Une position qui, malgré des divergences de stratégie, fait l’unanimité chez les agriculteurs français, des plus modérés aux plus radicaux.

Une signature reportée sous la pression

Face à cette fronde transfrontalière, notamment en France et en Italie, le calendrier diplomatique a dû être bousculé. Alors qu’une signature était initialement espérée samedi dernier à Foz do Iguaçu, en présence d’Ursula von der Leyen, elle a été purement et simplement reportée. Une victoire temporaire pour les opposants, mais l’échéance reste menaçante : selon plusieurs sources diplomatiques, une nouvelle tentative est désormais visée pour le 12 janvier au Paraguay.

Le gouvernement français tente de naviguer en eaux troubles. Interrogé mardi à l’Assemblée nationale, le ministre délégué aux Affaires européennes, Jean-Noël Barrot, a tenté de rassurer en brandissant des « concessions inédites ».

« Nous obtenons des mesures miroir pour garantir la réciprocité, des contrôles douaniers renforcés et des clauses de sauvegarde », a-t-il assuré.

Des promesses jugées largement insuffisantes sur le terrain, où les syndicats promettent déjà une remobilisation massive dès début janvier.

Au-delà du commerce, un modèle en question

L’enjeu dépasse la simple concurrence commerciale. Pour les agriculteurs français, c’est la crédibilité même du « modèle européen » qui est sur la table. Comment justifier des normes environnementales et sanitaires strictes — et coûteuses — face à des importations qui n’y seraient pas soumises avec la même rigueur ? L’accord, s’il ouvre des débouchés pour les vins, les spiritueux et les produits industriels européens, est perçu dans les campagnes comme un coup de massue sur des filières déjà exsangues.

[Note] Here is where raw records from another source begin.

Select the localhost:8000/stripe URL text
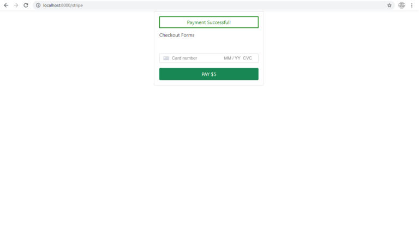 (63, 5)
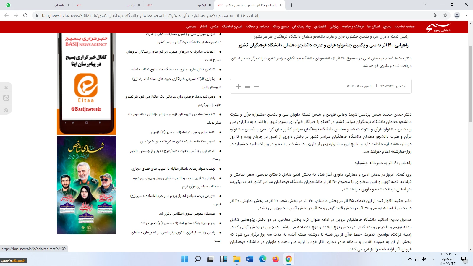Click the Google Translate icon in address bar
This screenshot has height=266, width=473.
[x=436, y=15]
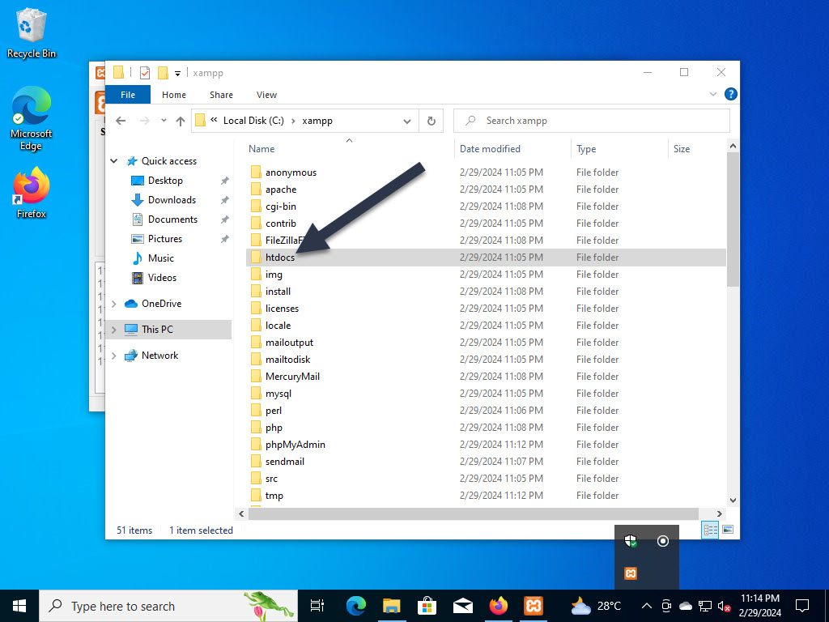Navigate up one level with the up arrow
This screenshot has height=622, width=829.
tap(180, 121)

La réception à l’Élysée n’a donc rien d’une simple formalité. Elle intervient à un moment où la patience des éleveurs est à bout, entre la gestion contestée de l’épidémie animale et cette menace économique lointaine. La présence conjointe d’organisations aussi différentes que la FNSEA et la Confédération paysanne, pourtant « opposants historiques au traité », en dit long sur l’ampleur de la défiance.

L’heure des choix

Alors que l’exécutif européen semble pressé de conclure un accord vieux de plus de vingt ans de négociations, Emmanuel Macron se trouve dans une posture délicate. Peut-il imposer à ses partenaires européens un veto français, au risque d’entraver une grande ambition géopolitique ? Peut-il, à l’inverse, passer en force et affronter une colère paysanne qui pourrait embraser l’hiver ? Les concessions techniques évoquées par M. Barrot paraissent bien minces face à l’exigence catégorique d’abandon pur et simple du texte. Le bras de fer ne fait que commencer.